Fernando Alonso: McLaren driver was travelling at 134mph
McLaren's Fernando Alonso lost control at 134mph in the testing accident last Sunday that left him with concussion, BBC Sport can reveal.
Data seen by teams indicates the Spaniard attempted the Barcelona track's Turn Three faster than on his previous lap, which was his fastest of the day.
A senior insider told BBC Sport the information suggested there were no suspicious circumstances to the accident.
"It looks like he simply went into Turn Three quicker and ran wide," he said.
Alonso said on Friday he was "completely fine" and was keen to get back in the car.
Speaking in a video message on YouTube, the double world champion said he had wanted to test in Barcelona this week but had been advised by doctors to rest.
It was the first time Alonso has spoken in public since spending three days in hospital following the accident. He was released on Wednesday and is recuperating at home in Oviedo.
The 33-year-old added that he would be back on track "very soon".
McLaren released a statement on Monday saying that Alonso had run wide on entry to the corner, the car's wheels had touched the slippery Astroturf on the outside of the circuit, and the car had lost and then regained traction, which had spat it back across the track, where it hit the wall.
They said they believed the accident had been influenced by strong, gusty winds, which destabilise F1 cars, and which Alonso had been complaining about throughout his running up to that point.
Ferrari's Sebastian Vettel was following Alonso at the time and said last Sunday that the accident looked "strange".
He said on Friday: "I'm not sure what happened. I was right behind but didn't really see. I was a bit too late and couldn't see how the accident started. I only saw the last bit when he was hitting the wall, but what happened before I can't judge whether he lost the car with the wind or not."
The information on the speed Alonso was doing when he lost control - 215km/h (134mph) - has come from GPS data available to all the Formula 1 teams. This is about the speed an F1 car would be expected to be doing at this point on the track.
It is not clear at what speed he hit the wall.
The accident appears to be very similar to one experienced by Lotus driver Pastor Maldonado in qualifying at the Spanish Grand Prix last year.
There remains doubt about whether Alonso will be fit to take part in the first race of the season in Australia on 15 March.
He said in the video: "As you can see I'm completely fine. I would like to be in the test this week in Barcelona but the doctors' recommendations are to wait a little bit, a couple of days.
"But I will rest this weekend and give you updates next week with progress and see you very soon on the track and thanks for all the support."
McLaren reserve driver Kevin Magnussen is standing in for Alonso at the final two days of the final pre-season test this weekend.
Governing body the FIA is looking into the causes and consequences of the accident to try to learn lessons about safety in the future.
Electric shock, abnormality or out of control?
"There have been numerous theories expounded about what might have happened to Fernando Alonso to cause his accident," writes Andrew Benson.
"Among these were that he lost control because he was incapacitated in some way, whether by electric shock or some physical or mental abnormality.
"McLaren have said their data shows there was no malfunction in the car of any kind.
"It has still not been explained how Alonso was able to brake and change down the gears but not steer to avoid hitting the wall.
"But the speed at which the accident started suggests it was a straightforward matter of the car being out of control.
"Alonso's doctors will be monitoring his recovery closely, and he will need to pass a medical test by governing body the FIA before he is allowed to race again."

DATA SHOWN
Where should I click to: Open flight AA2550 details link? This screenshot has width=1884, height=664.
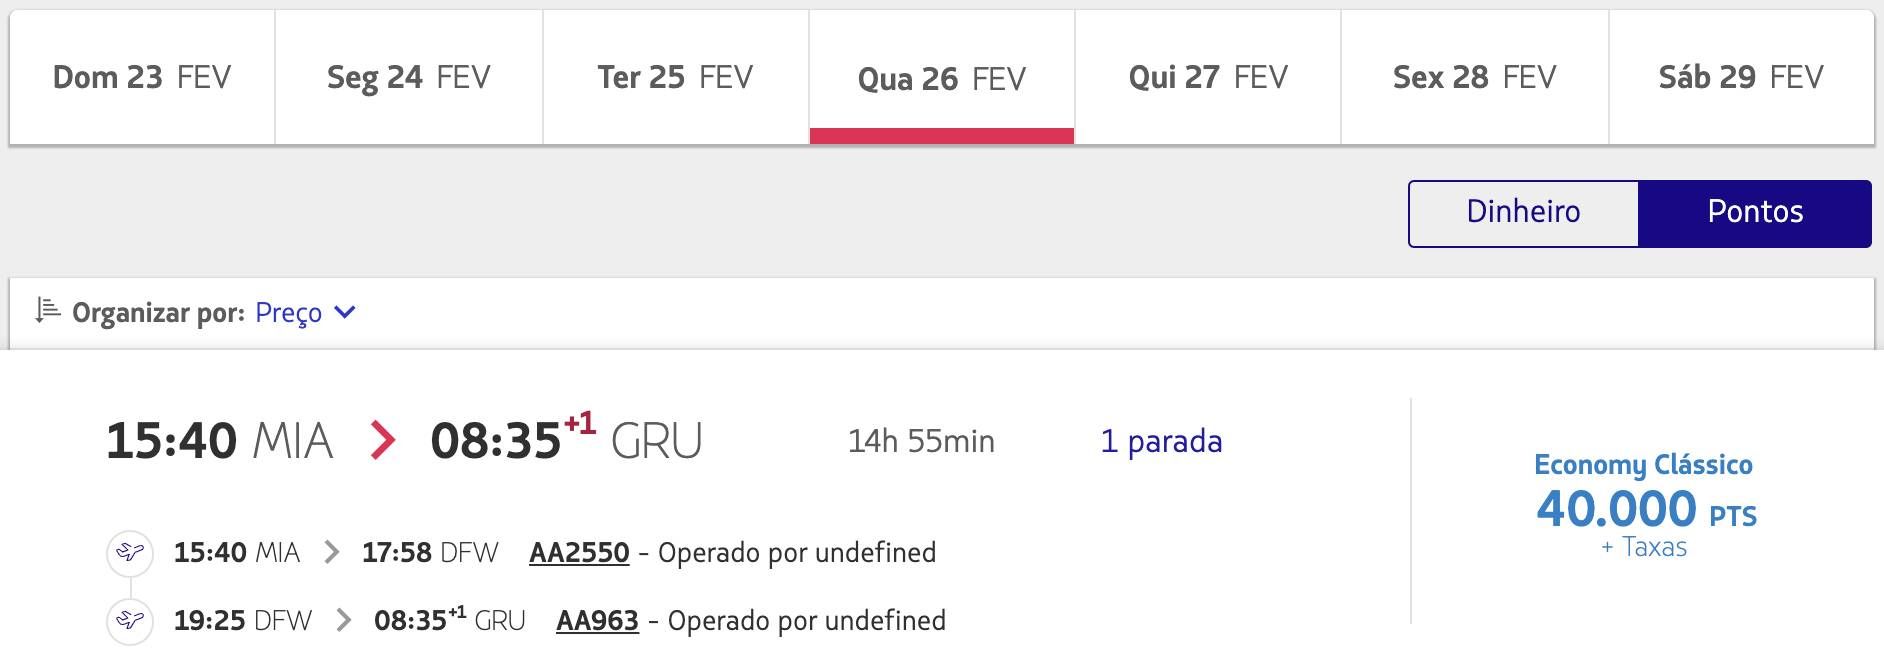pyautogui.click(x=579, y=552)
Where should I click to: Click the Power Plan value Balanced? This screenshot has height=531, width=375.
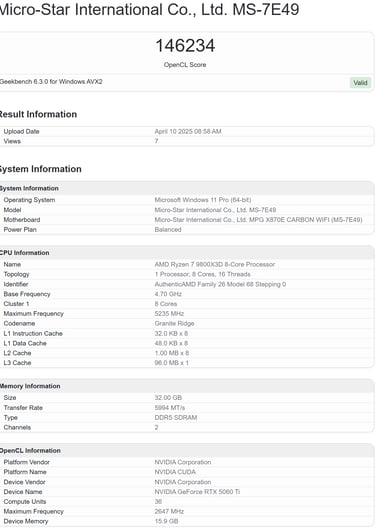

TASKS TO COMPLETE
- 1) According to the article on Alonso's crash, how many days did Alonso spend in hospital after the accident?
- 2) Say whether each statement agrees with the article on Alonso's crash, and quote the words that decide it: (a) Vettel saw how the accident started. (b) McLaren said their data showed no malfunction in the car. (c) Kevin Magnussen is standing in for Alonso at the final two days of the last pre-season test.
- 3) Quote the article on Alonso's crash, beginning at the words "Speaking in a" and stopping after "home in Oviedo.".
The listing comes from a different source than the article on Alonso's crash.

RESPONSES TO THE TASKS
- 1) Three days.

- 2)
(a) No: "I was a bit too late and couldn't see how the accident started."
(b) Yes: "McLaren have said their data shows there was no malfunction in the car of any kind."
(c) Yes: "McLaren reserve driver Kevin Magnussen is standing in for Alonso at the final two days of the final pre-season test this weekend."

- 3)
Speaking in a video message on YouTube, the double world champion said he had wanted to test in Barcelona this week but had been advised by doctors to rest.
It was the first time Alonso has spoken in public since spending three days in hospital following the accident. He was released on Wednesday and is recuperating at home in Oviedo.